In a recent article entitled “Prevalence of Papillomaviruses, Polyomaviruses, and Herpesviruses in Triple-Negative and Inflammatory Breast Tumors from Algeria Compared with Other Types of Breast Cancer Tumors,” authors report an association of viruses with aggressive forms of breast cancers, namely inflammatory and triple-negative breast cancer. The study was published in the journal Plos One.
Breast cancer was diagnosed in 1.67 million women in 2012 alone, representing the second most common cancer in the world. Notably, breast cancers have been associated with viruses, with estimates of 15 to 20% according to the International Agency for Research on Cancer (IARC). While the best studied viral role in breast cancer are mouse mammary tumor virus-like sequences (MMTV-LS), Epstein-Barr virus (EBV) and human papillomavirus (HPV) recent recommendations highlighted the need for further studies to strengthen the preliminary data relating viral agents and breast cancer.
In this study, the authors determined if viruses increase the risk for specific subtypes of breast cancer. Their study focused on breast cancer occurring in developing countries, since the onset of viruses is markedly higher than in industrialized countries, specifically in Africa: while in Africa 40% of breast cancers are estimated to have a viral origin, this is true for only 7% of cases in Europe.
The authors studied specific aggressive groups of breast cancer (BC) – Inflammatory BC (IBC) and triple-negative BC (negative for estrogen receptor, progesterone receptor and human epidermal growth factor receptor 2) — both highly represented in African countries.
The team collected samples from Algeria (samples from 155 patients) and determined the viral content in both inflammatory BC and non-inflammatory BC (control), and in triple-negative and non-triple-negative BC tumors (control).
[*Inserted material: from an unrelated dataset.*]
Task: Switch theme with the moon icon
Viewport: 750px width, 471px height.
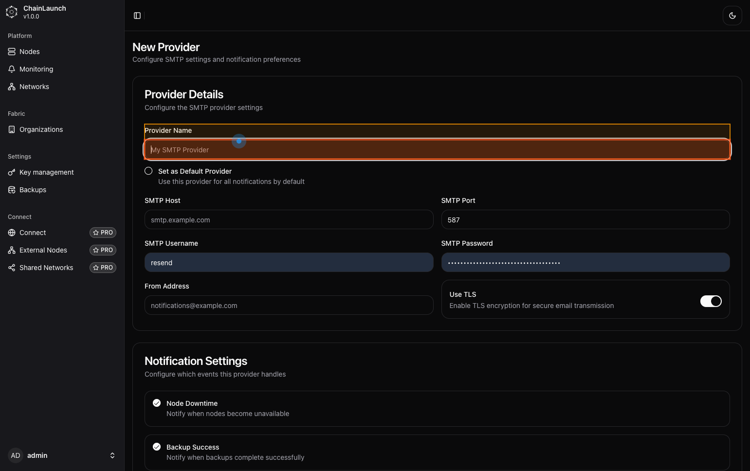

The authors determined the viral DNA from 61 viruses (46 human papillomaviruses, 10 polyomaviruses, and 5 herpesviruses) with a genotyping assay of high sensitivity.
The team discovered that oncogenic viruses are specifically enriched in samples from IBC and triple-negative BC patients, particularly EBV (this was actually the most common detected virus) and HPV, despite the low detection of viral DNA (found only 17.9% of the samples).
In conclusion, the authors’ results suggest a correlation between viral DNA and aggressive breast cancer subtypes (IBC, triple-negative) highlighting that, despite preliminary data, viral etiology should be addressed in these types of cancers.